Start of Data section
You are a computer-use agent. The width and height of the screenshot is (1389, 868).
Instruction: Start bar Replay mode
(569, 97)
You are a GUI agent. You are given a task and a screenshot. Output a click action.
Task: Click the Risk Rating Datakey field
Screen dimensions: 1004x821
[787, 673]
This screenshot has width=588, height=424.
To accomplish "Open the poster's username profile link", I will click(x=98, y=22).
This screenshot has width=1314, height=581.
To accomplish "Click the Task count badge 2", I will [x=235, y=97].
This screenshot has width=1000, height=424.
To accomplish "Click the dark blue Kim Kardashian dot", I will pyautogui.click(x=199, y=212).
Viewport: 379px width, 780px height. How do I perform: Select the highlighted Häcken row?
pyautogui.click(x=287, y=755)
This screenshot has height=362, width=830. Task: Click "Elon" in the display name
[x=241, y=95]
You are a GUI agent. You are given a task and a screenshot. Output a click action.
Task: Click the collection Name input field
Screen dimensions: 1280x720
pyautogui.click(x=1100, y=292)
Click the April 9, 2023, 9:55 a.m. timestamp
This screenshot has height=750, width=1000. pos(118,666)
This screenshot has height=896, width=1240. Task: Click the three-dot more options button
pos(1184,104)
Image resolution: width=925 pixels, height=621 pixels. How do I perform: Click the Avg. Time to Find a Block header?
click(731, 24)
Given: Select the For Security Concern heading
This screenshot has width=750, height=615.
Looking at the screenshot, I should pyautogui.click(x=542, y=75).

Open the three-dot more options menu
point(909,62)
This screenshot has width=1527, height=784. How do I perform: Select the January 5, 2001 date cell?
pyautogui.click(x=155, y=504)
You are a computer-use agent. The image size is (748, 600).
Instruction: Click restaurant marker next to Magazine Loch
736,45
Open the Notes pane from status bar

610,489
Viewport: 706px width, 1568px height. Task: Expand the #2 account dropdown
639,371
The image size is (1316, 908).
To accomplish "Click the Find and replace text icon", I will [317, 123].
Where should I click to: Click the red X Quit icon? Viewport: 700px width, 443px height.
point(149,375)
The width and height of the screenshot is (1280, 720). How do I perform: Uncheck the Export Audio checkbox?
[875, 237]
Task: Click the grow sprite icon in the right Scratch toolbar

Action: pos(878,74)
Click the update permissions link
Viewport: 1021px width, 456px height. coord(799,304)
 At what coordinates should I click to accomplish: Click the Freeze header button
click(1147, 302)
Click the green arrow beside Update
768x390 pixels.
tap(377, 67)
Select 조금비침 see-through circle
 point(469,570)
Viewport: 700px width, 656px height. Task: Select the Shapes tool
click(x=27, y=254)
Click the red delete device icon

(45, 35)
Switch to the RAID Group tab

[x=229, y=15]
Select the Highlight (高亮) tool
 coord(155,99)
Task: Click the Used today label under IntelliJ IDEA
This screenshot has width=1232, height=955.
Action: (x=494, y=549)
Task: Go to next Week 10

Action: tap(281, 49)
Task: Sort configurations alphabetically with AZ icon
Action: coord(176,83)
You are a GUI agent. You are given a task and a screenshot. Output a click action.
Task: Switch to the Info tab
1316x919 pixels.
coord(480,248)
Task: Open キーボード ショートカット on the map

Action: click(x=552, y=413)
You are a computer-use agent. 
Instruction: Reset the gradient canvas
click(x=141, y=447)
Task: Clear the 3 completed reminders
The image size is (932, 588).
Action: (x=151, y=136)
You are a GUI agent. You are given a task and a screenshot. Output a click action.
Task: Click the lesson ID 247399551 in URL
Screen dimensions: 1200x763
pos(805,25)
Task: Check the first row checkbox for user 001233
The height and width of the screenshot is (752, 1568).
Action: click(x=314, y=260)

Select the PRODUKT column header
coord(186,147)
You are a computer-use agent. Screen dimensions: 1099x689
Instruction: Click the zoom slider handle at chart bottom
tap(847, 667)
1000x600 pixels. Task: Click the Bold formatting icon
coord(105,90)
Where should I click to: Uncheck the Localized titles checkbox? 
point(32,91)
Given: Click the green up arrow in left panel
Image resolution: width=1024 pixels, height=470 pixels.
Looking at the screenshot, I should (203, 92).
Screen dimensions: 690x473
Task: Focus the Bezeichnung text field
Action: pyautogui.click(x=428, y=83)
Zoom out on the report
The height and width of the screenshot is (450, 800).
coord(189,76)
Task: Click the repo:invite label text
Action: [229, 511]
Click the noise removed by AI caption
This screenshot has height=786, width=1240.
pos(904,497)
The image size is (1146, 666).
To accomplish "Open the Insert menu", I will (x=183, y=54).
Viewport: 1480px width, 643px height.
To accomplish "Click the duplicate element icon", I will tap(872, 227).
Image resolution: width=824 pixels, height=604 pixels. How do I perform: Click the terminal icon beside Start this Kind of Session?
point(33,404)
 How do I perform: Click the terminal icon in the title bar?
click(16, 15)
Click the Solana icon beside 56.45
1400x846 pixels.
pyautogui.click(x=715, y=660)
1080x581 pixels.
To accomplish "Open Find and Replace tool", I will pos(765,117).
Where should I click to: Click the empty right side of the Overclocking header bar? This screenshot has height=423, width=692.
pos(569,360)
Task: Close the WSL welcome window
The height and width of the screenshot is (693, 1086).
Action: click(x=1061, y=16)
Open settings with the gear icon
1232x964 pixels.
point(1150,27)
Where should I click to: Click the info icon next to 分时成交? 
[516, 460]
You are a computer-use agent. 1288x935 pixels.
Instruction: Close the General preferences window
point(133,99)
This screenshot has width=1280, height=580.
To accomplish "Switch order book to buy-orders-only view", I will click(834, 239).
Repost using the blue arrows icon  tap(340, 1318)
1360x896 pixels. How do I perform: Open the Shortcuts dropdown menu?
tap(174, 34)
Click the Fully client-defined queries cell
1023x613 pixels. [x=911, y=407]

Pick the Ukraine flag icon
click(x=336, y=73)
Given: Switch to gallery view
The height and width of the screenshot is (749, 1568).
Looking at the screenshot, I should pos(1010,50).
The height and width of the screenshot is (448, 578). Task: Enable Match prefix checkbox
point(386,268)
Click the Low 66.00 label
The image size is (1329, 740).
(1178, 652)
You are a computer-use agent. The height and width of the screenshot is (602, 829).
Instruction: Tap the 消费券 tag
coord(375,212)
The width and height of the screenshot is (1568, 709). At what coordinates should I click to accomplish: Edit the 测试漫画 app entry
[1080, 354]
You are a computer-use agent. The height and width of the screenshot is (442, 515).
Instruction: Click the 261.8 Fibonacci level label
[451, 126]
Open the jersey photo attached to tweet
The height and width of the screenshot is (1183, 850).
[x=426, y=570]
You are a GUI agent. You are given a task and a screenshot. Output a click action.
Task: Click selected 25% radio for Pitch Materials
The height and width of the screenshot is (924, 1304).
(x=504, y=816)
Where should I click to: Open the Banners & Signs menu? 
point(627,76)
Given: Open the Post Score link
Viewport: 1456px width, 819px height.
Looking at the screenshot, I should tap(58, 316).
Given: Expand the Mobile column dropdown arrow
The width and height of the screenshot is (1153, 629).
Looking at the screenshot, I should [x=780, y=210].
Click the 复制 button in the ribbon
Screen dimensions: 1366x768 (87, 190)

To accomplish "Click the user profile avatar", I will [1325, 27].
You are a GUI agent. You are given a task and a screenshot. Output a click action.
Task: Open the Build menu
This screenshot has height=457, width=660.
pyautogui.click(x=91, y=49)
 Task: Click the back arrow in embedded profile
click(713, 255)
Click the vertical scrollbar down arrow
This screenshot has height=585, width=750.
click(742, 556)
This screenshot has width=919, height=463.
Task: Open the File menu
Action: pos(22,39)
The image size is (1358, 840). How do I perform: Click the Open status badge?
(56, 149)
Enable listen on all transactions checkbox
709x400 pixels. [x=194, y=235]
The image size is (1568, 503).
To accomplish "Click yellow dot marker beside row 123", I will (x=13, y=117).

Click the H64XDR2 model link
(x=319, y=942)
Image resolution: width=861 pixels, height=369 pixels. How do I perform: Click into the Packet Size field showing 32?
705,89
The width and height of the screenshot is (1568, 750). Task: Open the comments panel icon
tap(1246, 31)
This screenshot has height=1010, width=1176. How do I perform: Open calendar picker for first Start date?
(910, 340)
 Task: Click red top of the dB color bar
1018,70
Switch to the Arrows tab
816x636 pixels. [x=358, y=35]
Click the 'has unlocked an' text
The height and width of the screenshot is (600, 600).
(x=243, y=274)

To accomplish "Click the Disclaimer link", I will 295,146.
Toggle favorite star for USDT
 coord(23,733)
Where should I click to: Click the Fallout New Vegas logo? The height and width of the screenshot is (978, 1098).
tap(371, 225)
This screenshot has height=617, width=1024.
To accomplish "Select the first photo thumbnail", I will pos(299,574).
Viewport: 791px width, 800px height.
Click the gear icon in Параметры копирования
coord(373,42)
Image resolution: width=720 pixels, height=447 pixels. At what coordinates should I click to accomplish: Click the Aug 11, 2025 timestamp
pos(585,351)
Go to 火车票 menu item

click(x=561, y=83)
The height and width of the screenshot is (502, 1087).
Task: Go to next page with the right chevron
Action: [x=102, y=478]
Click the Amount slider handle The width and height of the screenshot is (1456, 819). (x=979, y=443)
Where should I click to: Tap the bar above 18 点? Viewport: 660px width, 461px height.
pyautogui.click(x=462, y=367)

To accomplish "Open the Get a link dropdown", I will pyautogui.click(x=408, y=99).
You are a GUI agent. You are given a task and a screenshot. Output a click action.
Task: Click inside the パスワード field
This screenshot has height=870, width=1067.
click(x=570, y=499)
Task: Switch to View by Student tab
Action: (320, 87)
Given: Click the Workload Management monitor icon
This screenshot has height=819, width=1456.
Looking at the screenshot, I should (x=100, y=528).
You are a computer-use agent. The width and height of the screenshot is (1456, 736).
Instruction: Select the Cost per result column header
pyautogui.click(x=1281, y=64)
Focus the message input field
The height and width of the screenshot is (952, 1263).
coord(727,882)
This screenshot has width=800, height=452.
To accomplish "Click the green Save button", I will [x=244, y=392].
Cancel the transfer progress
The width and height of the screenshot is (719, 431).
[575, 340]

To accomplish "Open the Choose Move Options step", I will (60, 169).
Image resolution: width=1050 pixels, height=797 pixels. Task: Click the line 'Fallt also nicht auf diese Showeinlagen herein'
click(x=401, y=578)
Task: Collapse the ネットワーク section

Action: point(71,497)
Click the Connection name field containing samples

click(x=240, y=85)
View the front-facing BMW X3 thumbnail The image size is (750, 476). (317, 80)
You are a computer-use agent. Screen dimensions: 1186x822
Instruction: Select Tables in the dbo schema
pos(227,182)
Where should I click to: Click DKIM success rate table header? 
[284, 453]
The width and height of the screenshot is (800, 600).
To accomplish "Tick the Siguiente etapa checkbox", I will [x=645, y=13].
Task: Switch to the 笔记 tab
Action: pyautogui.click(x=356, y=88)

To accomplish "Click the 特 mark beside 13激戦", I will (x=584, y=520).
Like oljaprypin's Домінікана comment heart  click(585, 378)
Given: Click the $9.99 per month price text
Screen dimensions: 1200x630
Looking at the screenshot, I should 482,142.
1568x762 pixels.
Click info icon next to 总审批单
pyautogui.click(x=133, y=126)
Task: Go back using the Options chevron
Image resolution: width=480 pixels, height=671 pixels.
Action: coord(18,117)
End of Data section
§ Activity
Lines from the top of the entries through the line with "Task: Click the Risk Rating Datakey field" are to be transcribed exactly, and nothing more.

§ Exercise result
You are a computer-use agent. The width and height of the screenshot is (1389, 868).
Instruction: Start bar Replay mode
(569, 97)
You are a GUI agent. You are given a task and a screenshot. Output a click action.
Task: Click the Risk Rating Datakey field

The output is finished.